> **The task**:
Everything from the line with "Click the trash icon to delete the layer" to the end of the data should be restated word for word, and nothing before it.
☆ ☆ ☆
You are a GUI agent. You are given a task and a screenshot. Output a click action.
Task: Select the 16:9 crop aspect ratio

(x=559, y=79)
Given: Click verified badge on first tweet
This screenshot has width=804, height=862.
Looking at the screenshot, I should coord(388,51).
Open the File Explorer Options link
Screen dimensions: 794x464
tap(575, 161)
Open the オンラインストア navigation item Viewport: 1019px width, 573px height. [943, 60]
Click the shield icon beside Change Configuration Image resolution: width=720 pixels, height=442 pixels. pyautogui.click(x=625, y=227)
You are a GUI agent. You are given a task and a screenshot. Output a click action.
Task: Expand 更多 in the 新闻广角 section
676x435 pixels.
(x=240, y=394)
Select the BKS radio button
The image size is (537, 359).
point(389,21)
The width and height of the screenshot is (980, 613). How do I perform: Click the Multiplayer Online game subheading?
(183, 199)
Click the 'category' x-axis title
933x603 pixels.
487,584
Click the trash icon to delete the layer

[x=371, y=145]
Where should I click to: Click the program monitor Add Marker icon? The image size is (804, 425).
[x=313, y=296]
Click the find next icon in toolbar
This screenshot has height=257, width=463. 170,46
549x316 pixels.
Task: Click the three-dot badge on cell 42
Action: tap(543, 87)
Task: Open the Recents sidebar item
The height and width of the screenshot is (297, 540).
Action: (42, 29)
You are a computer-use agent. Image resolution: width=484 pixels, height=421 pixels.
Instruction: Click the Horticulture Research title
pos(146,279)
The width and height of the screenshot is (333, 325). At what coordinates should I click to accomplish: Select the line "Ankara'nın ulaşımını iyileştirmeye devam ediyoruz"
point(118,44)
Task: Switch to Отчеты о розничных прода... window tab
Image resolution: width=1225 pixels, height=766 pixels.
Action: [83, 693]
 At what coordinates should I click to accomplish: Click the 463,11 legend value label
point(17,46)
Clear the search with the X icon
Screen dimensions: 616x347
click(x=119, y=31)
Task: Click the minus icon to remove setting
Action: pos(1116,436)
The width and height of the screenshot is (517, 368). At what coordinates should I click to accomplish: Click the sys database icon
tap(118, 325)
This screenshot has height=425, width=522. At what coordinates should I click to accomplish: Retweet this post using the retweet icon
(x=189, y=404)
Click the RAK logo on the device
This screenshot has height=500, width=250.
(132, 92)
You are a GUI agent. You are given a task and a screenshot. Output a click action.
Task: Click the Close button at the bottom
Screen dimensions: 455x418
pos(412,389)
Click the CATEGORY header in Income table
☆ ☆ ☆
> **Response to the exercise**:
Click the trash icon to delete the layer

[x=371, y=145]
Where should I click to: Click the program monitor Add Marker icon? The image size is (804, 425).
[x=313, y=296]
Click the find next icon in toolbar
This screenshot has height=257, width=463. 170,46
549x316 pixels.
Task: Click the three-dot badge on cell 42
Action: tap(543, 87)
Task: Open the Recents sidebar item
The height and width of the screenshot is (297, 540).
Action: (42, 29)
You are a computer-use agent. Image resolution: width=484 pixels, height=421 pixels.
Instruction: Click the Horticulture Research title
pos(146,279)
The width and height of the screenshot is (333, 325). At what coordinates should I click to accomplish: Select the line "Ankara'nın ulaşımını iyileştirmeye devam ediyoruz"
point(118,44)
Task: Switch to Отчеты о розничных прода... window tab
Image resolution: width=1225 pixels, height=766 pixels.
Action: [83, 693]
 At what coordinates should I click to accomplish: Click the 463,11 legend value label
point(17,46)
Clear the search with the X icon
Screen dimensions: 616x347
click(x=119, y=31)
Task: Click the minus icon to remove setting
Action: pos(1116,436)
The width and height of the screenshot is (517, 368). At what coordinates should I click to accomplish: Click the sys database icon
tap(118, 325)
This screenshot has height=425, width=522. At what coordinates should I click to accomplish: Retweet this post using the retweet icon
(x=189, y=404)
Click the RAK logo on the device
This screenshot has height=500, width=250.
(132, 92)
You are a GUI agent. You are given a task and a screenshot. Output a click action.
Task: Click the Close button at the bottom
Screen dimensions: 455x418
pos(412,389)
Click the CATEGORY header in Income table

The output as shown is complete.